勝連城沖縄県うるま市

勝連城DATA
築城 14世紀初頭
住所 沖縄県うるま市勝連南風原3807-2
電話番号 098-978-2033
開館時間 9時~18時
休館日 年中無休
登閣料 大人600円、小人400円

世界遺産「琉球王国のグスク及び関連遺産群」構成要素の一つ。

勝連城への交通アクセス
那覇空港自動車道路から沖縄自動車道へ合流し「沖縄北IC」。

勝連城跡、阿麻和利が住んだ難攻不落の世界遺産

沖縄県中部のうるま市にある「勝連城(かつれんぐすく)跡」は、首里城などとともに「琉球王国のグスク及び関連遺産群」として世界文化遺産に登録されたグスク(城)です。勝連を反映させ、琉球王朝に反旗を翻した城主・阿麻和利(あまわり)の居城としても知られています。

勝連城
沖縄の「グスク」とは
沖縄の「グスク」は首里「城」のように「城」と表記されますが、正確には北海道や本州、四国・九州の城とは異なる存在です。グスクは丘陵地などに作られた野積みの石垣を持つ石造りの城塞であると同時に、いわゆる「御嶽」と呼ばれる拝所を備えた聖域でした。なお、沖縄本島以外の島では「スク」「シュク」など別の呼び方をされています。
グスクの起源については集落説、聖域説、地元の実力者の館説などさまざまです。
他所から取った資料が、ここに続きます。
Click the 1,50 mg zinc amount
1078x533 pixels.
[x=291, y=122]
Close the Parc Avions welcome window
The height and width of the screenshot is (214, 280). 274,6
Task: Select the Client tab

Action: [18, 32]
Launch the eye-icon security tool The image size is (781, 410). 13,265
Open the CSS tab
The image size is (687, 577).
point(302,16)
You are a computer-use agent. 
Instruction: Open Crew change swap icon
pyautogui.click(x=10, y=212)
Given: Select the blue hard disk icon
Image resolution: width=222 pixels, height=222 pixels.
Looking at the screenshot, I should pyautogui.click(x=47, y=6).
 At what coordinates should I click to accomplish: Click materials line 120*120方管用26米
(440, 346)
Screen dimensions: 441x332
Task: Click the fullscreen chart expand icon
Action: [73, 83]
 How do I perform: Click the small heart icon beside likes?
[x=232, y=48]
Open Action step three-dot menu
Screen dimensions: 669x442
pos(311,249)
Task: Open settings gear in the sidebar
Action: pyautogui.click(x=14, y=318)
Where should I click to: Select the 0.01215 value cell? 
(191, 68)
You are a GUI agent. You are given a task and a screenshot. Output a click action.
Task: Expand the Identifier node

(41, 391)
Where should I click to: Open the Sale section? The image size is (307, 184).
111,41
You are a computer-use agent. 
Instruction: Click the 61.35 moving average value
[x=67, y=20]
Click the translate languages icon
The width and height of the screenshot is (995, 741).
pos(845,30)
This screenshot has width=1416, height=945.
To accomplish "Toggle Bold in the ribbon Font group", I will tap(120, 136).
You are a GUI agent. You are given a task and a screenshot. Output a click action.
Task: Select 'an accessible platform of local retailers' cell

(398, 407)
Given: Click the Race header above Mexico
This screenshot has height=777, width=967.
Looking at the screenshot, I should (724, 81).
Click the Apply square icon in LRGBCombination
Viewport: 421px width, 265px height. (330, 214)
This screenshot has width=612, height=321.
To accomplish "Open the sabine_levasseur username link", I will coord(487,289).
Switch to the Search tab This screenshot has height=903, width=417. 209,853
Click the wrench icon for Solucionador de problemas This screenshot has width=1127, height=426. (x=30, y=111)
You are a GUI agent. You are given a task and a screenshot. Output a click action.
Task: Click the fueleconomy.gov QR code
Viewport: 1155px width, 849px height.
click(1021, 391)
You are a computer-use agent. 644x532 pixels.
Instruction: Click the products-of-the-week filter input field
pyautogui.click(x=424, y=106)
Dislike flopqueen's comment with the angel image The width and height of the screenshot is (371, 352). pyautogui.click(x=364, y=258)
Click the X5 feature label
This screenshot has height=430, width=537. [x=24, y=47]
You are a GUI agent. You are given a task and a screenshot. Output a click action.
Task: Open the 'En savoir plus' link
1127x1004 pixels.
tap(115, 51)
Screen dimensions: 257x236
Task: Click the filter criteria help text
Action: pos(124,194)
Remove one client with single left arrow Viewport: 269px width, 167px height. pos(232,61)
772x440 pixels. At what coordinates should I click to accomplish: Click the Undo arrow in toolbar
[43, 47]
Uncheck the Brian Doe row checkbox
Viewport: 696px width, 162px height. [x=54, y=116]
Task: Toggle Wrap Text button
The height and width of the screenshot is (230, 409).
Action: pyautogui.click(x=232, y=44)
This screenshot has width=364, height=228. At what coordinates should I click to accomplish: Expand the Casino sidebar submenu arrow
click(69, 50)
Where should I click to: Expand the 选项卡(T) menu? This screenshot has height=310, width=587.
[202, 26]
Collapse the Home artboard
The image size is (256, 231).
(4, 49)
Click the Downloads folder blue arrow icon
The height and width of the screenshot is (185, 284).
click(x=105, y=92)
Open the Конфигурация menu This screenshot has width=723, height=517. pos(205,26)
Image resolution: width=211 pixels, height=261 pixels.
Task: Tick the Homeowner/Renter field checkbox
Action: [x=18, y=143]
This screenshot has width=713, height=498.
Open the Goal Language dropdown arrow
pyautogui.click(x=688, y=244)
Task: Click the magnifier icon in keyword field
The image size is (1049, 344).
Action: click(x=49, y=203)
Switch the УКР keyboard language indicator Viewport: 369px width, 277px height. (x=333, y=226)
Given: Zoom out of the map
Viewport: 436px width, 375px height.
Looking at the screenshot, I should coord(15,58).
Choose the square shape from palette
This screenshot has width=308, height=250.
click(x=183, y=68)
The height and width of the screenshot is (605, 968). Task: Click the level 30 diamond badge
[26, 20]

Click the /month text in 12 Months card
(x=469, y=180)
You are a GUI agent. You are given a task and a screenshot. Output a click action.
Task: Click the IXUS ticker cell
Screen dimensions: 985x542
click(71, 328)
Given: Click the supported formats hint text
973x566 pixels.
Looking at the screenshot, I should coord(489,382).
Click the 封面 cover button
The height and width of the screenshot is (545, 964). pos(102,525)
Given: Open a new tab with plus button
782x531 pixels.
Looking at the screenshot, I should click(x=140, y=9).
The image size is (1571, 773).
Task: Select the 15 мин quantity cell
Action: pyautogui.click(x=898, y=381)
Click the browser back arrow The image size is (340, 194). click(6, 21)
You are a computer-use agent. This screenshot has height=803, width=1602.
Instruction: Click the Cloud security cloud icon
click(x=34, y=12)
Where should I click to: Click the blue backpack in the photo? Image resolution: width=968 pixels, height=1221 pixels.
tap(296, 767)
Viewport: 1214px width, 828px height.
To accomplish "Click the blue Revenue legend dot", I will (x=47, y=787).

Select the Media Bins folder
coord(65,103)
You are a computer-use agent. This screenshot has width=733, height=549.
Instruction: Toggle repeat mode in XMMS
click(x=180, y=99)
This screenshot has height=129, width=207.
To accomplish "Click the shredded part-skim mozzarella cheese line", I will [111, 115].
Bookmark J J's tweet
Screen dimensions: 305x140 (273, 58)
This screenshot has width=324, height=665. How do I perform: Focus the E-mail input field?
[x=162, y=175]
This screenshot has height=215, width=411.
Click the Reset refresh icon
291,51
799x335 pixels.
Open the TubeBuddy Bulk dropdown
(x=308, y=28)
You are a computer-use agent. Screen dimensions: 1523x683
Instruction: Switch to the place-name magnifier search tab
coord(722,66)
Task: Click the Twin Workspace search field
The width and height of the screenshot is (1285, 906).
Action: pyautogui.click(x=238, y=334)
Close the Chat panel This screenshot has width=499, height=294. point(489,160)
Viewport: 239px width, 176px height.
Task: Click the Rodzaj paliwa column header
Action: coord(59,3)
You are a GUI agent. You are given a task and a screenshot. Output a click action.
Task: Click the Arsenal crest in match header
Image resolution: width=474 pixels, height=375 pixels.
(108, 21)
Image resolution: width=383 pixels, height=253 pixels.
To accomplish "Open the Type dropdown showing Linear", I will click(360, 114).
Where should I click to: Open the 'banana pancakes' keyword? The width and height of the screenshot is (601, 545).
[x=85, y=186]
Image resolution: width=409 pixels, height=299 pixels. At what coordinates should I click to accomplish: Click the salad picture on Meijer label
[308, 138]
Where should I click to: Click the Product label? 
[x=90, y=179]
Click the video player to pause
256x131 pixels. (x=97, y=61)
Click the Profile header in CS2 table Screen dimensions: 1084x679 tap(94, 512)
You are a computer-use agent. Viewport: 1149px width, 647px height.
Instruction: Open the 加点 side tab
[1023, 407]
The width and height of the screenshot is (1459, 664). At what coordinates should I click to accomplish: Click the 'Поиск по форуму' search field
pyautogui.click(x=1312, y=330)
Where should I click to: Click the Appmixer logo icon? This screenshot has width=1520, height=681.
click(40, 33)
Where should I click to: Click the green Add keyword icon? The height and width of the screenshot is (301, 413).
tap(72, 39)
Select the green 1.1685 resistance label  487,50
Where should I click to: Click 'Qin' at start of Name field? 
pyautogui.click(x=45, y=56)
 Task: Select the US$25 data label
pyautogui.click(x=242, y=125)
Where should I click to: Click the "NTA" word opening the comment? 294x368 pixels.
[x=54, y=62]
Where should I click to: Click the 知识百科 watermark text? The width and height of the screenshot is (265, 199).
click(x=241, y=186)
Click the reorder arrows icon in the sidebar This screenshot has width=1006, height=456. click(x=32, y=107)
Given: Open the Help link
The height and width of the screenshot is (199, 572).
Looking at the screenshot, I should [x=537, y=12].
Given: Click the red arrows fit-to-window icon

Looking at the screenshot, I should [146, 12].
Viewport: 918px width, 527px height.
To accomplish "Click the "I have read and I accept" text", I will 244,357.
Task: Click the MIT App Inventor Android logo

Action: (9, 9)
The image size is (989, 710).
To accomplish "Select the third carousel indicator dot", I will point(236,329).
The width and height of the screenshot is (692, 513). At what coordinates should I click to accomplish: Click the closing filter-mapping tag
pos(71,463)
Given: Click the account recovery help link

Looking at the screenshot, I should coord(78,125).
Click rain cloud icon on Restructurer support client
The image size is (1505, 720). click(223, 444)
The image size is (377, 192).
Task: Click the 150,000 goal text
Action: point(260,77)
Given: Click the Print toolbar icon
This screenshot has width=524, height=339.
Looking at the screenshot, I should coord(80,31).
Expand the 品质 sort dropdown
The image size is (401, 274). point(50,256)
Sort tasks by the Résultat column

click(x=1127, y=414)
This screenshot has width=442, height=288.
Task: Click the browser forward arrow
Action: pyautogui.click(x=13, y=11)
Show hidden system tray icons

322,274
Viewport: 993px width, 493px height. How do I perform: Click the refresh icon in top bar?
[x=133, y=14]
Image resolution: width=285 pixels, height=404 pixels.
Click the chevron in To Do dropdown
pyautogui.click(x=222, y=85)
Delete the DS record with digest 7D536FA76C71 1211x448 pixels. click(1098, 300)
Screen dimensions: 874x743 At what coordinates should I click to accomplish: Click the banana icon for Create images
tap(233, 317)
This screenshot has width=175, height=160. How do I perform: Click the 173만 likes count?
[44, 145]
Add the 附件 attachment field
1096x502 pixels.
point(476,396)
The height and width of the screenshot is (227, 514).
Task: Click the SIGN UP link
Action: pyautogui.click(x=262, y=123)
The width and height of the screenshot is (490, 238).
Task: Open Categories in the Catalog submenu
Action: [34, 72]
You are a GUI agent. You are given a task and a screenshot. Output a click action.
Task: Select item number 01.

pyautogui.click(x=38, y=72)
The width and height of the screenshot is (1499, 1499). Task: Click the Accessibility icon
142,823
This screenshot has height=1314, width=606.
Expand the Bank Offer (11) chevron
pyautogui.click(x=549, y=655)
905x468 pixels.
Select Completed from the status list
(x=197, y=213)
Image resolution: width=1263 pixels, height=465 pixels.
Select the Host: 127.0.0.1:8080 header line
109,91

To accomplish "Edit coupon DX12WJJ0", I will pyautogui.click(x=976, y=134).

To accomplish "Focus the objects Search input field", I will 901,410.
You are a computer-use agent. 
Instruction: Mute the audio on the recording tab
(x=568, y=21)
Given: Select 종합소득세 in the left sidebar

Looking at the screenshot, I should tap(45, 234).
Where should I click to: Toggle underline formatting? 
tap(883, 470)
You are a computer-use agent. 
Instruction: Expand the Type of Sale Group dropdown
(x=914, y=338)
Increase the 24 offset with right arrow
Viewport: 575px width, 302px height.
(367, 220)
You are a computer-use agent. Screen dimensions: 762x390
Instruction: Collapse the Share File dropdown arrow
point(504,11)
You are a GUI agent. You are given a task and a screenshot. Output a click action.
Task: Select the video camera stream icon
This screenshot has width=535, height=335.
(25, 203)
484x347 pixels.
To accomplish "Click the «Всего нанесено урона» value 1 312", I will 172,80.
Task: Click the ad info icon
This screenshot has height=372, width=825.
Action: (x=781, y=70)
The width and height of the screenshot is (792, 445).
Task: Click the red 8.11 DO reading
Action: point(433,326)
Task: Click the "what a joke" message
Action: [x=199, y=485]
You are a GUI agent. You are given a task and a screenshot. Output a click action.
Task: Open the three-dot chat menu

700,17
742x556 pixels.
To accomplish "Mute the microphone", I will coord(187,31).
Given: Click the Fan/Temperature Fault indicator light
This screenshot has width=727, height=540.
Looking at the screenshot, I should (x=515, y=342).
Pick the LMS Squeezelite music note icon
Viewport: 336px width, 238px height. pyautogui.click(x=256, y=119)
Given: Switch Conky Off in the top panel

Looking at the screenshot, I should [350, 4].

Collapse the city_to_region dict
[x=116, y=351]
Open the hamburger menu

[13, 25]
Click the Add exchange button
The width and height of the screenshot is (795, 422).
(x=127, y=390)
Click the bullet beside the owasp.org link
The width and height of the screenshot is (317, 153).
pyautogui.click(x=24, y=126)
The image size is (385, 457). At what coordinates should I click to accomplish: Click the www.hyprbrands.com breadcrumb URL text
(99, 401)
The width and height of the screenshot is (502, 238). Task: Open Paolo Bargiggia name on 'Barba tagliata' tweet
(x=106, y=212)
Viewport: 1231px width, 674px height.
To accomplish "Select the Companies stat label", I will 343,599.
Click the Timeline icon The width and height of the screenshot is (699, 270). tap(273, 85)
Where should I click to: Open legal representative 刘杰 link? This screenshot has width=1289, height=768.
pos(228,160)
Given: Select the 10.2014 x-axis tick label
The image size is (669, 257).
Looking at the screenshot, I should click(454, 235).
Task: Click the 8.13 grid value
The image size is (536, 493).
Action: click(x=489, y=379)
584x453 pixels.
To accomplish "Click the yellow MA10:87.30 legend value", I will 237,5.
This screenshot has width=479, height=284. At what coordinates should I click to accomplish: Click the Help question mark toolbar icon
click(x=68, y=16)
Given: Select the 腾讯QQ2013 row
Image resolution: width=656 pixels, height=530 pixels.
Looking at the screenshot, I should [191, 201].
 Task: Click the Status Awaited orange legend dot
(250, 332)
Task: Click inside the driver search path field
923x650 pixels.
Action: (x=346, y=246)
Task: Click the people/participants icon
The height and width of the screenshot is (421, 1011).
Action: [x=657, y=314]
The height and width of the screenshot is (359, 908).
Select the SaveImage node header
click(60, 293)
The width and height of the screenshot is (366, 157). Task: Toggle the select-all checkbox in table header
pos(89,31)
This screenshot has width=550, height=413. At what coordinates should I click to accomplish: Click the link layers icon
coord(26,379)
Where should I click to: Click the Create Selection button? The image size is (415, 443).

主に沖縄本島で北山、中山、山南の三勢力が争っていた「三山鼎立時代」だった14世紀に作られており、このころ城塞としての役割を果たすようになったと考えられています。
勝連城の歴史
勝連城は発掘調査などから先史時代後期末から古代人が生活しており、13世紀前後から木柵の砦等が築かれ、徐々に城塞としての体裁を整えていったと推察されています。発掘調査は現在も続いており、今後の発見が待たれるところです。
口伝によれば、勝連城の初代城主は英祖王統2代・大成王の五男で、その後も勝連按司は4代続き、5代目は跡継ぎがいなかったため養子縁組を実施。このため6代目は伊波按司となりました。その後は詳細は不明ですがさまざまな地方の按司(指導者・有力者)が城主として入ります。その10代目の城主が、地元の英雄として名高い阿麻和利です。
阿麻和利は酒におぼれて圧制を敷いていた9代目をクーデターで殺害し、代わって城主となりました。その後、海外貿易を進めて力を蓄えていきます。もともと勝連城は奄美諸島や本土、中国などと貿易をしていましたが、阿麻和利の時代に最盛期を迎えました。琉球王国時代の歌集『おもろさうし』では阿麻和利をたたえる歌が残されているほか、勝連城を「大和の鎌倉」にたとえています。同地の発掘調査でも当時の瓦や陶磁器などが出土しています。
阿麻和利を警戒した琉球王国第一尚氏王統の第6代国王・尚泰久(しょうたいきゅう)は、娘の百度踏揚(ももとふみあがり)を妻として送って懐柔しようとします。ところが阿麻和利は勢力を拡大し続けたため、琉球王国の忠臣・護佐丸が中城城主となり、阿麻和利をけん制します。
そんななか、1458年に「護佐丸・阿麻和利の乱」が起こります。これは阿麻和利が尚泰久に「護佐丸が謀反を企てている」と讒言し、尚泰久が阿麻和利に護佐丸追討を命じたもの。護佐丸は抵抗せずに自刃しました。その後、阿麻和利は尚泰久を討とうと首里城を攻めますが、勝連城を脱出した百度踏揚が首里城に乱を知らせたことで反撃にあいます。激戦の末阿麻和利は亡くなり勝連城は陥落しました。なお、この乱は当時の史料がないことから詳細がはっきりわかっていません。
勝連城は廃城となりましたが、17世紀頃まで周辺の住民が何らかの形で利用していたようです。後に城壁の石が工事のために持ち去られるなどしてきましたが、昭和40年(1965年)から発掘調査が行われ、昭和47年(1972年)に国の史跡に指定。2000年には「琉球王国のグスク及び関連遺産群」として世界文化遺産に登録されました。
勝連城の見どころ① 棚田状の曲輪と石垣
勝連城は標高60mから98mの丘陵の勾配に沿って築城されており、曲輪は北西の「一の曲輪」から「四の曲輪」へと階段状に置かれ、南東側の「東の曲輪」で再び高くなっています。琉球石灰岩の石垣が緩やかな曲線を描きながら連なる姿は美しく、その姿は中国との貿易等で使われていた「進貢船」に例えられています。
一番標高が高い一の曲輪からの360度のパノラマは見事の一言。青い海の向こうには知念半島や久高島を見ることができるほか、護佐丸の居城であった中城城跡も一望できます。また、二の曲輪の様子も見学でき、按司の屋敷跡の遺構が分かりやすく確認できます。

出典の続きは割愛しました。